[BEGIN Data supplied]
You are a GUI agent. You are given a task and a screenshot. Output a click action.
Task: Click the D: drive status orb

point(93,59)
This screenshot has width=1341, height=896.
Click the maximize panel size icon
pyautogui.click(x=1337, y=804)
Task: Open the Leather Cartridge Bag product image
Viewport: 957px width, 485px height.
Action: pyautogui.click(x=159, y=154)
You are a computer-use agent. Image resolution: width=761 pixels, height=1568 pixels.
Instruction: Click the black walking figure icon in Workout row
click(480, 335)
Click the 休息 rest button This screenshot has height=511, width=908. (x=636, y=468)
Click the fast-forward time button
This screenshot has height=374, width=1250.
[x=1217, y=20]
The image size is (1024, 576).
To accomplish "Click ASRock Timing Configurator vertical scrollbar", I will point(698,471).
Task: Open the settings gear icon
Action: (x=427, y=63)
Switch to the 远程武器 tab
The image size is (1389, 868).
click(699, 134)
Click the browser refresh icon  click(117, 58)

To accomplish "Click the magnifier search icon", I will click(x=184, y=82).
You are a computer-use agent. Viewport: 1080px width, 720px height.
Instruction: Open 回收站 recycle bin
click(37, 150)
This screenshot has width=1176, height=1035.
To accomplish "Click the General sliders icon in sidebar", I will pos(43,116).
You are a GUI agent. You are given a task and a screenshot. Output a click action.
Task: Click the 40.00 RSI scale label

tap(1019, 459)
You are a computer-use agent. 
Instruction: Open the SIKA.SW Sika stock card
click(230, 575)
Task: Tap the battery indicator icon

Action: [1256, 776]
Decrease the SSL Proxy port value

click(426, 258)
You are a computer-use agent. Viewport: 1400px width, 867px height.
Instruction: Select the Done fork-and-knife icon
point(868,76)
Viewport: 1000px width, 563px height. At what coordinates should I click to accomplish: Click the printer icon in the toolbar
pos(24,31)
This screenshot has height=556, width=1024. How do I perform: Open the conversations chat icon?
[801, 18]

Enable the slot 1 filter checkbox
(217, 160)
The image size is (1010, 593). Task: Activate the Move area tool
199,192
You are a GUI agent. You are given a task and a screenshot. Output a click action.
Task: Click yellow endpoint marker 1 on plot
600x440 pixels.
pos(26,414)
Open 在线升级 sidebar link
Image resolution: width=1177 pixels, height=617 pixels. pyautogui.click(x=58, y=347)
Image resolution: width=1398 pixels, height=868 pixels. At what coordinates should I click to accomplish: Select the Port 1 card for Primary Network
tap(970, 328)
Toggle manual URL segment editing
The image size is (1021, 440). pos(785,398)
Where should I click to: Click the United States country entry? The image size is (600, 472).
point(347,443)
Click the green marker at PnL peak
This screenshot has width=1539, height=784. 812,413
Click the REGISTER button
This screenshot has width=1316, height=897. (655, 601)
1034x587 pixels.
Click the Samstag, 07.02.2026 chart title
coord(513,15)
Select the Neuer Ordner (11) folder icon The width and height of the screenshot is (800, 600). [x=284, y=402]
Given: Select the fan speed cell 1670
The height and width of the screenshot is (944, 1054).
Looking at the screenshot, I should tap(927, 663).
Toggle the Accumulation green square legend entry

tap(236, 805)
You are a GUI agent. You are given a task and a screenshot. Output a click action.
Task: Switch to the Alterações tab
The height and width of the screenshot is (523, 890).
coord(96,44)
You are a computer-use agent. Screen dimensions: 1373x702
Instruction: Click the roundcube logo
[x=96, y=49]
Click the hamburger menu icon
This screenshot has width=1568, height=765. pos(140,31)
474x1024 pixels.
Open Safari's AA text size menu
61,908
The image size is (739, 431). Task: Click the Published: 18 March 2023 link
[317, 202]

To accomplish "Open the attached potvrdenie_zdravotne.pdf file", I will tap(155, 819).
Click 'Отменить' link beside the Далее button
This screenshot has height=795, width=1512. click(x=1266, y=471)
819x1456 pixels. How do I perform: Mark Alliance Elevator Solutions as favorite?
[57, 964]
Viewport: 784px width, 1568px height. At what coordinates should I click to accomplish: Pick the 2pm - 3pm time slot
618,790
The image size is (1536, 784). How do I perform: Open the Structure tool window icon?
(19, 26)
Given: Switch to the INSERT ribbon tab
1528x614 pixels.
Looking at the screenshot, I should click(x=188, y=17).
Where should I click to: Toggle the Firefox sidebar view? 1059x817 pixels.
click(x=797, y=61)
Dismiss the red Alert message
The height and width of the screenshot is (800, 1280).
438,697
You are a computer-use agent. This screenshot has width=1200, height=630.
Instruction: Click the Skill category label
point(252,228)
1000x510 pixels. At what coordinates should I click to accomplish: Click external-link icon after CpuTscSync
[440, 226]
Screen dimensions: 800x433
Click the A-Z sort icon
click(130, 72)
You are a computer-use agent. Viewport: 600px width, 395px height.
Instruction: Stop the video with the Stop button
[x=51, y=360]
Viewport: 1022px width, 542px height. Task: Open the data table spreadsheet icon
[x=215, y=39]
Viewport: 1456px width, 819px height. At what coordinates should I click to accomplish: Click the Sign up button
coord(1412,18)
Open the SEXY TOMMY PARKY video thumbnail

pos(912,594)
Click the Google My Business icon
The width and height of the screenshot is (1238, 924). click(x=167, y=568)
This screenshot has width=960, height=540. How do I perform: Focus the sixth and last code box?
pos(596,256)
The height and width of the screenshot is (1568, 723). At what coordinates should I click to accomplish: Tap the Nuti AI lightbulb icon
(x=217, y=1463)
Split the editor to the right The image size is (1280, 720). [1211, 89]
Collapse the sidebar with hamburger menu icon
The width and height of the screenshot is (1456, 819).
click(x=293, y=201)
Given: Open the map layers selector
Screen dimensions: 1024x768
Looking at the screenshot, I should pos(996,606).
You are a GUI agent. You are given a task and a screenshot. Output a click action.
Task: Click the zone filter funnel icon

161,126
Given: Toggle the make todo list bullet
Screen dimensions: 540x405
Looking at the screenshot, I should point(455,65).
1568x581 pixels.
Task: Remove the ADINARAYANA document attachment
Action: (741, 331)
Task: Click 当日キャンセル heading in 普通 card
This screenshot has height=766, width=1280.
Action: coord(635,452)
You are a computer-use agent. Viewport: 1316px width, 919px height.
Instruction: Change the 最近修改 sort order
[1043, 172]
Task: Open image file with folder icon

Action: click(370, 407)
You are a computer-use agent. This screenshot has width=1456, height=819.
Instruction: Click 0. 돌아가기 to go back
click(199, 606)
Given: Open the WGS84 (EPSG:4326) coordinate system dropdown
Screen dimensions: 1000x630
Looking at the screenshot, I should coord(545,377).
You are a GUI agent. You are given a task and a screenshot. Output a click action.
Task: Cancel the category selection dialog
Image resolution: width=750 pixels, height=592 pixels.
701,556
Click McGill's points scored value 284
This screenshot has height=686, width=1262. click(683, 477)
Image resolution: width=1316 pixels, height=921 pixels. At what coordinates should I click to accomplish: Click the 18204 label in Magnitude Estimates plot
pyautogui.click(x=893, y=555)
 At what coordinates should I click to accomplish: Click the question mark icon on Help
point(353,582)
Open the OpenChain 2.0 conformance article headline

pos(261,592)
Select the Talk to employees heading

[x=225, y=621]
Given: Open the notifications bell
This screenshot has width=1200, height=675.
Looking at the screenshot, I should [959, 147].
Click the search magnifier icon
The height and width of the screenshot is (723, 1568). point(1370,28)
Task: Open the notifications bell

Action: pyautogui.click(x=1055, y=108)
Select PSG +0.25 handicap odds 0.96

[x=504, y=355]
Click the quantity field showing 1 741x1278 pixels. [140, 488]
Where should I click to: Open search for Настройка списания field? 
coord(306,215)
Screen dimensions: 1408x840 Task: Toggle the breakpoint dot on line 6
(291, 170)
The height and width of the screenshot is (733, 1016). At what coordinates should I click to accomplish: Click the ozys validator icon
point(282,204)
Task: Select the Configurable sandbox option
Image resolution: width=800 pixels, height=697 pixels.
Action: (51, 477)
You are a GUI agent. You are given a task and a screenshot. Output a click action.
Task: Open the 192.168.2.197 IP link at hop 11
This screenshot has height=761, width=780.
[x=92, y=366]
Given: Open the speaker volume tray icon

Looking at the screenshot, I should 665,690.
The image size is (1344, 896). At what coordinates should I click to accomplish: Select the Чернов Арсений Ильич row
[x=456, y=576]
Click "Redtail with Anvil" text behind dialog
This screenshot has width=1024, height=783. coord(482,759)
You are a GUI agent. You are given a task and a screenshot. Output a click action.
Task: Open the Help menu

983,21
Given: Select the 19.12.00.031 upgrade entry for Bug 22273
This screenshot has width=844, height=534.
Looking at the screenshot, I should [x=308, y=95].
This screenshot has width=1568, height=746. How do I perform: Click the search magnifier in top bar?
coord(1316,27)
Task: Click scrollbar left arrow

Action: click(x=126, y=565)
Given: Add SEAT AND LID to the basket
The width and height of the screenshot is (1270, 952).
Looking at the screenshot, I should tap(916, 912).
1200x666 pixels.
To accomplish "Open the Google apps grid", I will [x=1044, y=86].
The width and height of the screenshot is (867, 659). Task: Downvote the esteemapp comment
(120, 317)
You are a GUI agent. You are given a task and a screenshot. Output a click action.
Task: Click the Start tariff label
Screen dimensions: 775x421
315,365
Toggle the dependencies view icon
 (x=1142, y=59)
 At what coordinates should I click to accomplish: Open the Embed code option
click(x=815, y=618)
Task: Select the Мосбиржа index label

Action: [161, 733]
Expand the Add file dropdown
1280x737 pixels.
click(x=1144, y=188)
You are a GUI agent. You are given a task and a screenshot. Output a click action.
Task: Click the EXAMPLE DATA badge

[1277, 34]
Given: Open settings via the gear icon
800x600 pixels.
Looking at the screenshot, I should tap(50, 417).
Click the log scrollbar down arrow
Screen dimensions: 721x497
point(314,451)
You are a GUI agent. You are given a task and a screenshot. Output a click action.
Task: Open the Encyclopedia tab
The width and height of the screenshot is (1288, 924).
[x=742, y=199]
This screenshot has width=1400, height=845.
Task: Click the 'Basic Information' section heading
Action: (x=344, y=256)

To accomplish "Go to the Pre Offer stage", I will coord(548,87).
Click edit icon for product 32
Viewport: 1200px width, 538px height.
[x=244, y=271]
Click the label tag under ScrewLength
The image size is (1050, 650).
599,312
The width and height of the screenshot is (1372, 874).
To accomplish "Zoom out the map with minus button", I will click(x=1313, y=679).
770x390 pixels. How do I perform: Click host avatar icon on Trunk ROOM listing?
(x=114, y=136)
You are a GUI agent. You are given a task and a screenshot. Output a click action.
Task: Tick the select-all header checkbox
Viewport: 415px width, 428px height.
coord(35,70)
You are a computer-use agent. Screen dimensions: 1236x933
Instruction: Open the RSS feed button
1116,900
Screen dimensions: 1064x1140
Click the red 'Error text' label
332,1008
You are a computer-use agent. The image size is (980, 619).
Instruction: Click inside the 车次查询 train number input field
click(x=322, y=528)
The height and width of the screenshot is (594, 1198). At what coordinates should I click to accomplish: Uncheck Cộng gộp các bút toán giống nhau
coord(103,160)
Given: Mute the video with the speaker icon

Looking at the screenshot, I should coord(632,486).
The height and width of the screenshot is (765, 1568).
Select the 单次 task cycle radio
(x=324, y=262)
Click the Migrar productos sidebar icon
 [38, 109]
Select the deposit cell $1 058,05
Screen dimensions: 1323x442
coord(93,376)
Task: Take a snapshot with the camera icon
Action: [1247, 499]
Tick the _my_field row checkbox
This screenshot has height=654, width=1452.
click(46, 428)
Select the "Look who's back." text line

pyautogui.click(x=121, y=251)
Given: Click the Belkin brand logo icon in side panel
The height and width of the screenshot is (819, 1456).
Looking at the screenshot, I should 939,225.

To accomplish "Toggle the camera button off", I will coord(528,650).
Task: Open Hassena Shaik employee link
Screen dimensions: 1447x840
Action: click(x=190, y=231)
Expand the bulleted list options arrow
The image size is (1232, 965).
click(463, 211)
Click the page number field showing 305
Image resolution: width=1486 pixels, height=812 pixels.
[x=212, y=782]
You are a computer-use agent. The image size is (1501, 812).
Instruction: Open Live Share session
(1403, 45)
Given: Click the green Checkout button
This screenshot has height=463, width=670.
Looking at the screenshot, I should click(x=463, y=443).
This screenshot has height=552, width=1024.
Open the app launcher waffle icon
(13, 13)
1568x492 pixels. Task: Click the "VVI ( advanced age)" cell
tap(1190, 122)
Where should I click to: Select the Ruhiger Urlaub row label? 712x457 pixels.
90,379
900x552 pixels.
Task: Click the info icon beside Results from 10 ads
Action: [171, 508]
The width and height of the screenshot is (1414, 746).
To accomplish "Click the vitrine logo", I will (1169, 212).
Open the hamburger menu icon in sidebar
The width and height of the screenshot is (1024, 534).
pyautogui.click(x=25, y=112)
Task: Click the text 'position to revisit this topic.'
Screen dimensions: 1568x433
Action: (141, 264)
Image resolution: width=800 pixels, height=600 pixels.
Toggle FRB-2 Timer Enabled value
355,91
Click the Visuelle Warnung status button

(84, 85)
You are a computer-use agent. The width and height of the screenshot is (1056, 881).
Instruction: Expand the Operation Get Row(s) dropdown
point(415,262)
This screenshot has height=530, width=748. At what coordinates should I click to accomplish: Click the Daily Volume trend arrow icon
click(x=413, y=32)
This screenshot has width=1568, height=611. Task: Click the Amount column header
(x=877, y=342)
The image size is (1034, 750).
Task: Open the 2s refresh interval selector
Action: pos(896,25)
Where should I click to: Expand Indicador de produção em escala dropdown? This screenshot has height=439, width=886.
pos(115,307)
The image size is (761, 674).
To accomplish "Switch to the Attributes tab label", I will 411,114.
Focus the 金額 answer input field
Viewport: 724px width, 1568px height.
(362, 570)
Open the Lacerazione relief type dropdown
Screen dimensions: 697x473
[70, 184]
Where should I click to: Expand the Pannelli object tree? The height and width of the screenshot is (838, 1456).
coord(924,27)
[END Data supplied]
#### Required work
Pick out each row above that contains the word "menu" and copy those rows.

#### Expected answer
Click the hamburger menu icon
Open Safari's AA text size menu
Collapse the sidebar with hamburger menu icon
Task: Open the Help menu
Open the hamburger menu icon in sidebar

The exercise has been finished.